Gary Pratt

Personal information
- Full name: Gary Joseph Pratt
- Born: 22 December 1981 (age 44) Bishop Auckland, County Durham, England
- Nickname: Gonzo, Gazza, Gates
- Height: 5 ft 10 in (1.78 m)
- Batting: Left-handed
- Bowling: Right-arm off break
- Role: Batsman
- Relations: Andrew Pratt (brother)

Domestic team information
- 2000–2006: Durham (squad no. 16)
- FC debut: 19 July 2000 Durham v Lancashire
- Last FC: 7 June 2006 Durham v Warwickshire
- LA debut: 13 September 2001 Durham Cricket Board v Buckinghamshire
- Last LA: 25 June 2006 Durham v Derbyshire

Career statistics
| Competition | FC | LA | T20 |
| Matches | 53 | 78 | 25 |
| Runs scored | 2,410 | 1,749 | 321 |
| Batting average | 25.91 | 31.80 | 14.59 |
| 100s/50s | 1/15 | 1/11 | 0/1 |
| Top score | 150 | 101* | 62* |
| Balls bowled | 33 | – | – |
| Wickets | 0 | – | – |
| Bowling average | – | – | – |
| 5 wickets in innings | – | – | – |
| 10 wickets in match | – | – | – |
| Best bowling | – | – | – |
| Catches/stumpings | 31/0 | 31/0 | 8/0 |
- Source: CricketArchive, 5 September 2008

= Gary Pratt =

English cricketer and footballer

Gary Joseph Pratt (born 22 December 1981) is an English former professional cricketer, who played as a left-handed batsman but also bowled right-arm off breaks. He is best known for running out Australia captain Ricky Ponting having come on as a substitute fielder in the fourth Test in the 2005 Ashes.

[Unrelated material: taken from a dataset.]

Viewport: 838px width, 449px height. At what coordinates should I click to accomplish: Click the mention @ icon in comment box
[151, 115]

Pratt performed well in his early career, picking up the NBC Denis Compton Award in 1999 as the most promising young player at Durham County Cricket Club, and scored a century for England Under-19s. He stayed on at Durham, scoring more than 1,000 first-class runs in 2003. He failed to match that form afterwards; he did not play a single first-class game in 2005 (although he famously appeared as a substitute fielder for England) and in August 2006, Durham announced that they had decided not to renew Pratt's contract. He has since appeared for Crook Town F.C. in a Northern League Division Two fixture against Brandon United F.C. He signed for Cumberland minor county cricket club for the 2007 cricket season.

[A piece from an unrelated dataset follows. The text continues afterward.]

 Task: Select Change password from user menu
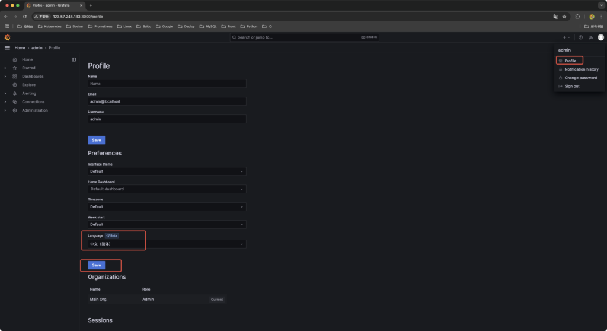click(580, 78)
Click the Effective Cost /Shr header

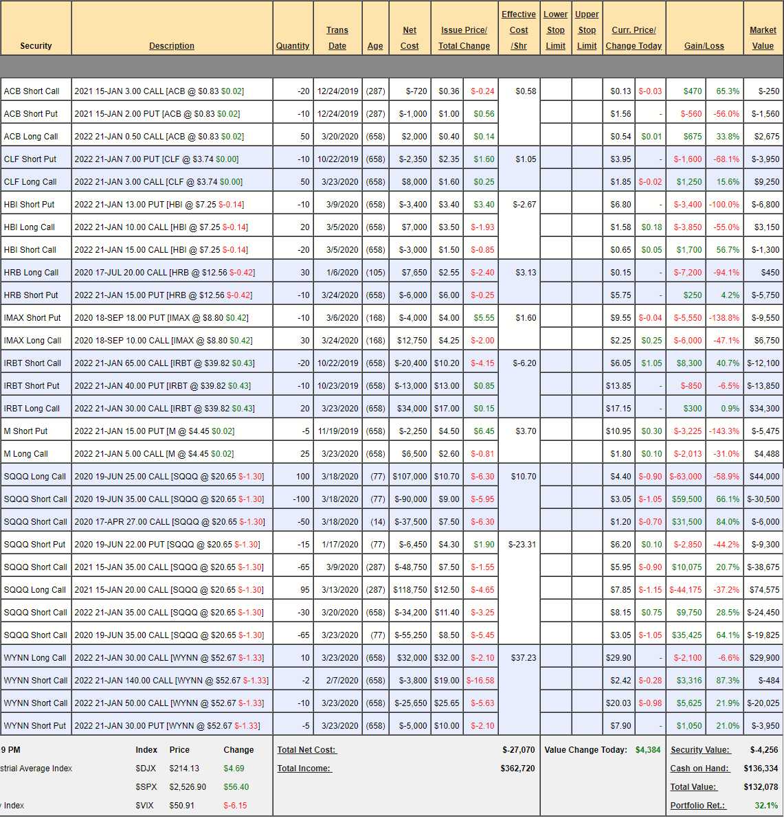click(519, 30)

==Statistics and records==
Pratt's best year as a first-class cricketer was undoubtedly 2003, when he scored 1,055 runs. His highest score in first-class cricket is 150, achieved while batting for Durham against Northamptonshire at the Riverside Ground in 2003. His highest one-day score is 101*, achieved for Durham versus Somerset at Taunton in 2003.

==Ponting run out==
Pratt is most famous for his run out of Australian captain Ricky Ponting at Trent Bridge in the 2005 Ashes series. Brought on to field as a substitute, Pratt was fielding at cover when Damien Martyn tapped the ball in his direction and attempted a quick single. Pratt duly threw down the stumps at the striker's end with Ponting considerably short of his ground. This moment is remembered as one of the most important turning points during the series, with Ponting looking well set for a big score at the time. The dismissal prompted an angry outburst from the batsman, who was seen shouting up at the England balcony towards Duncan Fletcher, unhappy at England's frequent use of substitute fielders during the series. Ironically, although England may have used substitute fielders to rest bowlers between spells, this appearance by Pratt was not among them: he was replacing Simon Jones, who had been taken to hospital with an ankle injury; it was to be Jones' last test. The run out earned Pratt a place on the open top bus parade following the series victory.

Since the incident, Pratt has acquired a small following of grateful English fans. He had the dubious honour of having the pavilion in Sky Sports' Cricket AM named the 'Gary Pratt Pavilion'. England fan organisation the Barmy Army planned to fly Pratt out to Australia for the 2006–07 Ashes series as a good-luck charm, but failed to find sponsorship for his plane fare.

Pratt felt that the event that thrust him into the cricketing limelight was also the one that quickened his dramatic fall from grace, ignoring his skill with the bat: "I was just known for fielding afterwards, and I didn't really want that." As of 2010 he was working at a cricketing equipment shop and as of 2021 skippers Cumberland, where he has scored ten Championship hundreds.